_Exercise prompt_
What is needed is an exact copy of all the records.

_Supplied information_
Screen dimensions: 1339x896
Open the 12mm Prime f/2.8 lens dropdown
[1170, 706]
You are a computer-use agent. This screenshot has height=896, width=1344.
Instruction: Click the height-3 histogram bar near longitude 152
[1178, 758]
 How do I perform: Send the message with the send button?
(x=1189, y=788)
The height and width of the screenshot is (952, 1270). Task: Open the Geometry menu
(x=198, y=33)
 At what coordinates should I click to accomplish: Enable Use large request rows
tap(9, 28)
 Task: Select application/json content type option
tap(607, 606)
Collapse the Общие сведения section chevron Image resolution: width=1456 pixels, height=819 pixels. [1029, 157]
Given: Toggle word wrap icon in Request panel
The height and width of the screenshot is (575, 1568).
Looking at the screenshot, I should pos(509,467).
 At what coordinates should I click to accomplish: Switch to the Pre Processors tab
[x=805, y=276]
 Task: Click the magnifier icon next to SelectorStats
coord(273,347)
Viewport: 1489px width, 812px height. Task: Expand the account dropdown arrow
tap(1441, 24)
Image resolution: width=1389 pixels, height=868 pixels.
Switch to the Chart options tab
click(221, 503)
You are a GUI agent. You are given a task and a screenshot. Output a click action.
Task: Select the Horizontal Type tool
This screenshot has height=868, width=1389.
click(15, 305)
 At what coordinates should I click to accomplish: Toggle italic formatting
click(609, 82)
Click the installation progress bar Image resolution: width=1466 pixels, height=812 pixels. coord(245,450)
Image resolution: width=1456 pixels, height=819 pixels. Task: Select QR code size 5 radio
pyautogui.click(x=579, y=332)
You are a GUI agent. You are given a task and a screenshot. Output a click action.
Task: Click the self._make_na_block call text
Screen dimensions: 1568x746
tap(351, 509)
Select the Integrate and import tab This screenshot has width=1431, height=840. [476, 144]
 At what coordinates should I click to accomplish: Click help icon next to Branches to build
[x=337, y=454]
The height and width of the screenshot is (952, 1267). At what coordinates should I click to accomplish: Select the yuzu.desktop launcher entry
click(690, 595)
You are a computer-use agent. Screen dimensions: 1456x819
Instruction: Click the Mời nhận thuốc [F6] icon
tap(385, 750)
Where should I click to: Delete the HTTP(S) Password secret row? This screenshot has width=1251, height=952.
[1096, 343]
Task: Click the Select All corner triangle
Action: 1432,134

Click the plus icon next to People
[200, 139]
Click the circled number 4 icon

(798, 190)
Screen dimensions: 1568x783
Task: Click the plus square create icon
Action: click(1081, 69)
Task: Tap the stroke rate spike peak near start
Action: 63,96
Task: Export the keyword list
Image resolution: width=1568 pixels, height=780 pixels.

_Exercise result_
Screen dimensions: 1339x896
Open the 12mm Prime f/2.8 lens dropdown
[1170, 706]
You are a computer-use agent. This screenshot has height=896, width=1344.
Instruction: Click the height-3 histogram bar near longitude 152
[1178, 758]
 How do I perform: Send the message with the send button?
(x=1189, y=788)
The height and width of the screenshot is (952, 1270). Task: Open the Geometry menu
(x=198, y=33)
 At what coordinates should I click to accomplish: Enable Use large request rows
tap(9, 28)
 Task: Select application/json content type option
tap(607, 606)
Collapse the Общие сведения section chevron Image resolution: width=1456 pixels, height=819 pixels. [1029, 157]
Given: Toggle word wrap icon in Request panel
The height and width of the screenshot is (575, 1568).
Looking at the screenshot, I should pos(509,467).
 At what coordinates should I click to accomplish: Switch to the Pre Processors tab
[x=805, y=276]
 Task: Click the magnifier icon next to SelectorStats
coord(273,347)
Viewport: 1489px width, 812px height. Task: Expand the account dropdown arrow
tap(1441, 24)
Image resolution: width=1389 pixels, height=868 pixels.
Switch to the Chart options tab
click(221, 503)
You are a GUI agent. You are given a task and a screenshot. Output a click action.
Task: Select the Horizontal Type tool
This screenshot has height=868, width=1389.
click(15, 305)
 At what coordinates should I click to accomplish: Toggle italic formatting
click(609, 82)
Click the installation progress bar Image resolution: width=1466 pixels, height=812 pixels. coord(245,450)
Image resolution: width=1456 pixels, height=819 pixels. Task: Select QR code size 5 radio
pyautogui.click(x=579, y=332)
You are a GUI agent. You are given a task and a screenshot. Output a click action.
Task: Click the self._make_na_block call text
Screen dimensions: 1568x746
tap(351, 509)
Select the Integrate and import tab This screenshot has width=1431, height=840. [476, 144]
 At what coordinates should I click to accomplish: Click help icon next to Branches to build
[x=337, y=454]
The height and width of the screenshot is (952, 1267). At what coordinates should I click to accomplish: Select the yuzu.desktop launcher entry
click(690, 595)
You are a computer-use agent. Screen dimensions: 1456x819
Instruction: Click the Mời nhận thuốc [F6] icon
tap(385, 750)
Where should I click to: Delete the HTTP(S) Password secret row? This screenshot has width=1251, height=952.
[1096, 343]
Task: Click the Select All corner triangle
Action: 1432,134

Click the plus icon next to People
[200, 139]
Click the circled number 4 icon

(798, 190)
Screen dimensions: 1568x783
Task: Click the plus square create icon
Action: click(1081, 69)
Task: Tap the stroke rate spike peak near start
Action: 63,96
Task: Export the keyword list
Image resolution: width=1568 pixels, height=780 pixels.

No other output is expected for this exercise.